[START EXERCISE INPUT]

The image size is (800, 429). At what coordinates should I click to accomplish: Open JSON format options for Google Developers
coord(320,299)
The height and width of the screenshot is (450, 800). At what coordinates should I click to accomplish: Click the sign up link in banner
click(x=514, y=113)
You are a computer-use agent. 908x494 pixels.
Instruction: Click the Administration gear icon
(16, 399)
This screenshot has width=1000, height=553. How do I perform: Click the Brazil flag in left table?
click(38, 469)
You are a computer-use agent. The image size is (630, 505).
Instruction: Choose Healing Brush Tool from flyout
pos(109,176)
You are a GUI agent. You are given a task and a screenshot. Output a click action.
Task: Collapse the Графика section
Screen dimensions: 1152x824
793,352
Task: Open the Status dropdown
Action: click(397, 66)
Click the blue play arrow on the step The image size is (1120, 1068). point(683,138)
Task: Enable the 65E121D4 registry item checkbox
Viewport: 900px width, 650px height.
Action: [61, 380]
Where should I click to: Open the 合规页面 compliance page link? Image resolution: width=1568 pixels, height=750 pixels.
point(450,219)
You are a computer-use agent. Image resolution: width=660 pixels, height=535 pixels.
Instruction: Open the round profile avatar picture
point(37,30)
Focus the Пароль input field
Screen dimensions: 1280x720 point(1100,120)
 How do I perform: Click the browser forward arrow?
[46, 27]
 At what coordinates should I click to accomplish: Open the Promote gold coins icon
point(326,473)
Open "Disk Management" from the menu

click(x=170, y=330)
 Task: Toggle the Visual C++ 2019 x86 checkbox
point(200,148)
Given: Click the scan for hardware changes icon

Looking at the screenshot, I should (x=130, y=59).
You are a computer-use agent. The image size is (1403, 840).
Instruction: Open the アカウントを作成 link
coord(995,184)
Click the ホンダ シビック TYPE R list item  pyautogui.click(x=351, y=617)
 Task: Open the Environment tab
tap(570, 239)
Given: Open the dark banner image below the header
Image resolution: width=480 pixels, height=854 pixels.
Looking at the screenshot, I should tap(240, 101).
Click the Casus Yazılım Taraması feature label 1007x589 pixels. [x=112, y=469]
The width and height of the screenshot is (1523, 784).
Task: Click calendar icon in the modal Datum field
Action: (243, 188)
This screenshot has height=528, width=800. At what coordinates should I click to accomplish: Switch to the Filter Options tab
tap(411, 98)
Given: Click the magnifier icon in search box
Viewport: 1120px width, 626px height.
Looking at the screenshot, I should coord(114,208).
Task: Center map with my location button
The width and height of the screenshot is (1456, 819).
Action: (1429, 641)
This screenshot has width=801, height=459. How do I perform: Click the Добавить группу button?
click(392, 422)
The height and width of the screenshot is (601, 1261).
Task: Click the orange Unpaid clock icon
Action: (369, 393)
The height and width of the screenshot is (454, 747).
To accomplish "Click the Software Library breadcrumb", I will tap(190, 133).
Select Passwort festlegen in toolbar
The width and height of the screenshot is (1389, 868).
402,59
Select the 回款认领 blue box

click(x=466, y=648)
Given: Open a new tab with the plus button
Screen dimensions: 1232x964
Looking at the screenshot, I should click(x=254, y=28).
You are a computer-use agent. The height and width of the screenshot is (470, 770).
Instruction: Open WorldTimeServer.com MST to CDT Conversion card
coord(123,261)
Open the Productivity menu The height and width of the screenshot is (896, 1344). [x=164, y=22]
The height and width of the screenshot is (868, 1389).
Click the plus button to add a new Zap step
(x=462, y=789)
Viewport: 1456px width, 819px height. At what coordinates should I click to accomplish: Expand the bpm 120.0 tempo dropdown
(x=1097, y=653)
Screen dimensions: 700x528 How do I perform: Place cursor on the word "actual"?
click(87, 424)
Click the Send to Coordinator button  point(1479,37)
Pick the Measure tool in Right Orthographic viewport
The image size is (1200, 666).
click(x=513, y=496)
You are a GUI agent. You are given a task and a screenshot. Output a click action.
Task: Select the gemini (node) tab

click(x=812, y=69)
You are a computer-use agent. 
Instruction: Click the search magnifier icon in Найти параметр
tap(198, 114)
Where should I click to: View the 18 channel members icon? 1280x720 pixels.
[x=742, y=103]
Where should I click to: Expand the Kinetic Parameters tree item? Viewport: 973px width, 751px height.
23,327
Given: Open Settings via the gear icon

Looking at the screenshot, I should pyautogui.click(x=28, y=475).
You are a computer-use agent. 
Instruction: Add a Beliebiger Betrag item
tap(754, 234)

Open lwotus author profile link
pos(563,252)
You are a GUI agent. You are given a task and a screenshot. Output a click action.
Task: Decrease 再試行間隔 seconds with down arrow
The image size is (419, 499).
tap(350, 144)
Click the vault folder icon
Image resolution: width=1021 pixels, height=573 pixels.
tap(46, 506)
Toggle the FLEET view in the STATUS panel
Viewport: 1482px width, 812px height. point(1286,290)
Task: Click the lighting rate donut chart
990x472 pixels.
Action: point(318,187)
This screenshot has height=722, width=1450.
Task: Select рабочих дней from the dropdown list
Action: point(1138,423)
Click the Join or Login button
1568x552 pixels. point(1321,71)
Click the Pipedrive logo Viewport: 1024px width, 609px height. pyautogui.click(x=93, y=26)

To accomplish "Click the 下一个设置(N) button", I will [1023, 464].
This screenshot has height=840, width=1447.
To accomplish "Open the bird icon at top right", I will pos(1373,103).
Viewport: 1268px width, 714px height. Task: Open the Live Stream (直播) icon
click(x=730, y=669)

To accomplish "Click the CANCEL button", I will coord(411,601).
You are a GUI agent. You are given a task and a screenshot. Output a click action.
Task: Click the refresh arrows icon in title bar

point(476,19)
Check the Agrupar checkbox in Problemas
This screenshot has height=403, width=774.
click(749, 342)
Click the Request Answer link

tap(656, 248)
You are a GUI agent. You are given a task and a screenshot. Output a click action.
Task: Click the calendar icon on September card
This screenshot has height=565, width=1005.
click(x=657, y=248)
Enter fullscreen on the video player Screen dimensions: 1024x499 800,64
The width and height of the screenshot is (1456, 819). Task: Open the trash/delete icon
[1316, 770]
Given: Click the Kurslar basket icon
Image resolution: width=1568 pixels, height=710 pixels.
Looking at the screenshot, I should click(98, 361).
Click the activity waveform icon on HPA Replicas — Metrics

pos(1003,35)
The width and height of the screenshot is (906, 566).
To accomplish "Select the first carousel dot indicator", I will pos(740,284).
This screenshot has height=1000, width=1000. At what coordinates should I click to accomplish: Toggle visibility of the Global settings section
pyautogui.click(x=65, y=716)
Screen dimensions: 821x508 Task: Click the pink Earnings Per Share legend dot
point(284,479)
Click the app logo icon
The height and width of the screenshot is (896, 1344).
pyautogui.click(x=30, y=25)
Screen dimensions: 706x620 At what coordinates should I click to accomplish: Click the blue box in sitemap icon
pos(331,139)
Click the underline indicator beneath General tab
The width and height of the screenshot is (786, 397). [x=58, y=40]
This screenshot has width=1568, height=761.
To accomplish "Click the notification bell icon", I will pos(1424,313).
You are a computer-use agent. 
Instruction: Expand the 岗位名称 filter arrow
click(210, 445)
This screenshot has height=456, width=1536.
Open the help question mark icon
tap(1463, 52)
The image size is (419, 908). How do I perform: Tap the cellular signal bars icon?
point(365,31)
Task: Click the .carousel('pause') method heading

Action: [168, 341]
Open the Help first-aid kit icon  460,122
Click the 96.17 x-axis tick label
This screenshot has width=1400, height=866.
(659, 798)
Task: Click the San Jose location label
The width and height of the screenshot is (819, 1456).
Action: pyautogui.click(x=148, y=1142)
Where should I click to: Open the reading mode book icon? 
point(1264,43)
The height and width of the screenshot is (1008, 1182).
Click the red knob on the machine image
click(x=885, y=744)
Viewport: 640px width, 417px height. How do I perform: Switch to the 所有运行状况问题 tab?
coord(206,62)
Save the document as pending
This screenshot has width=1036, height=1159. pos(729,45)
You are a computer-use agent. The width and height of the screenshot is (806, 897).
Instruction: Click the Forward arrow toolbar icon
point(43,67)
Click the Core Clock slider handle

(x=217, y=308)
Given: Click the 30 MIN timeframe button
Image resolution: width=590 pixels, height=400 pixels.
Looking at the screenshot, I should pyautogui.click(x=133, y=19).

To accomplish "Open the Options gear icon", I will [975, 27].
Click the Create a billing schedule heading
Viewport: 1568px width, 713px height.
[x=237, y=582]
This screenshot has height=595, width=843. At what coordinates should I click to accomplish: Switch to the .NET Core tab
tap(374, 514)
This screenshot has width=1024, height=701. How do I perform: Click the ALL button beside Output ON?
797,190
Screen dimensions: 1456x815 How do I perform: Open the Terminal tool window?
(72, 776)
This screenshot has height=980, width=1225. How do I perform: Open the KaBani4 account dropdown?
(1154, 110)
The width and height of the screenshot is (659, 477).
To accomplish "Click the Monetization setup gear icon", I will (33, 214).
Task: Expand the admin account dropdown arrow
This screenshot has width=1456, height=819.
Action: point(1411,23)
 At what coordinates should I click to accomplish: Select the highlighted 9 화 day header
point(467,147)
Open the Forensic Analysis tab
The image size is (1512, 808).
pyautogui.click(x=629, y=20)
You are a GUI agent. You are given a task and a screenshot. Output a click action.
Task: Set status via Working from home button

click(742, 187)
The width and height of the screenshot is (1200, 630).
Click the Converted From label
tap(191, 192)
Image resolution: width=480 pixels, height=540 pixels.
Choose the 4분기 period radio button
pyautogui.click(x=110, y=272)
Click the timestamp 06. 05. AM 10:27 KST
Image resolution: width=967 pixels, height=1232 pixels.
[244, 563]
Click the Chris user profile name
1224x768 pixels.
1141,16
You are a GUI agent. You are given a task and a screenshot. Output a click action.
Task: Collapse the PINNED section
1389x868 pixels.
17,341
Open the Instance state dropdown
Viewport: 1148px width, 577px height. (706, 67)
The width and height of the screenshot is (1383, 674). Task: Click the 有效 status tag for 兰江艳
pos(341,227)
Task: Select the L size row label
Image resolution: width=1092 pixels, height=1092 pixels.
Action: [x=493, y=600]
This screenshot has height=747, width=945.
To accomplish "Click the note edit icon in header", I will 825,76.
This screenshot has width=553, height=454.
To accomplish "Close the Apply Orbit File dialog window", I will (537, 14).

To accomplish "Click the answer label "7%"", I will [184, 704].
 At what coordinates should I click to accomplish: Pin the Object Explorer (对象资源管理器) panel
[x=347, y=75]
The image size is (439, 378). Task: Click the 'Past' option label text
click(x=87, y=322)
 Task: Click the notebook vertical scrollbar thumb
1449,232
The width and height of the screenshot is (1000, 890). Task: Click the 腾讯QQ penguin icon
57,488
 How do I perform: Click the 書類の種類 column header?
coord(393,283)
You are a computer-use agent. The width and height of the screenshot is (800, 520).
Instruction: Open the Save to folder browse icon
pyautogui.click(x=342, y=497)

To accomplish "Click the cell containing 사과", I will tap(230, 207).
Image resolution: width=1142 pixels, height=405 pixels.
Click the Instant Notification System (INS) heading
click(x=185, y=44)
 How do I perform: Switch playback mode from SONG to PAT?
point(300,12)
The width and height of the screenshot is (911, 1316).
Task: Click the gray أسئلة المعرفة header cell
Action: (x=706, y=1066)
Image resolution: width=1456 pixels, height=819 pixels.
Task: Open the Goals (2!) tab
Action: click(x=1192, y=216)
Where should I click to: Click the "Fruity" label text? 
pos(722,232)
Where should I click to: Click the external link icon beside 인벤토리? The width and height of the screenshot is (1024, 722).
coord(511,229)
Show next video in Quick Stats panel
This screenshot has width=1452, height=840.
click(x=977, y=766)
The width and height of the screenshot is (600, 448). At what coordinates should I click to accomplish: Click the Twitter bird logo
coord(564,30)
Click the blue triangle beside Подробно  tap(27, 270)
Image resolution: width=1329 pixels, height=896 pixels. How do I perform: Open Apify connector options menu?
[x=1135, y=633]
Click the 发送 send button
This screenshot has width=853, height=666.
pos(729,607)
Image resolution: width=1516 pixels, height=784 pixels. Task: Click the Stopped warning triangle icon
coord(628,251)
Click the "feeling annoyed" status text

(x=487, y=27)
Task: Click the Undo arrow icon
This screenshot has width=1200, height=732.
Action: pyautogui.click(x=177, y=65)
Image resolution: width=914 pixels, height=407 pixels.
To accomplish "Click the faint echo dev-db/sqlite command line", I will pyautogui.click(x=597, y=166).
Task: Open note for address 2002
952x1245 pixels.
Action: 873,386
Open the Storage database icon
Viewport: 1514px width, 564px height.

[END EXERCISE INPUT]

* _WHAT THIS TASK INVOLVES_
Copy the records verbatim, from the first line through the line that contains "point(37,30)", including both ends.

* _ANSWER TO THIS PROBLEM_
The image size is (800, 429). At what coordinates should I click to accomplish: Open JSON format options for Google Developers
coord(320,299)
The height and width of the screenshot is (450, 800). At what coordinates should I click to accomplish: Click the sign up link in banner
click(x=514, y=113)
You are a computer-use agent. 908x494 pixels.
Instruction: Click the Administration gear icon
(16, 399)
This screenshot has width=1000, height=553. How do I perform: Click the Brazil flag in left table?
click(38, 469)
You are a computer-use agent. The image size is (630, 505).
Instruction: Choose Healing Brush Tool from flyout
pos(109,176)
You are a GUI agent. You are given a task and a screenshot. Output a click action.
Task: Collapse the Графика section
Screen dimensions: 1152x824
793,352
Task: Open the Status dropdown
Action: click(397, 66)
Click the blue play arrow on the step The image size is (1120, 1068). point(683,138)
Task: Enable the 65E121D4 registry item checkbox
Viewport: 900px width, 650px height.
Action: [61, 380]
Where should I click to: Open the 合规页面 compliance page link? Image resolution: width=1568 pixels, height=750 pixels.
point(450,219)
You are a computer-use agent. Image resolution: width=660 pixels, height=535 pixels.
Instruction: Open the round profile avatar picture
point(37,30)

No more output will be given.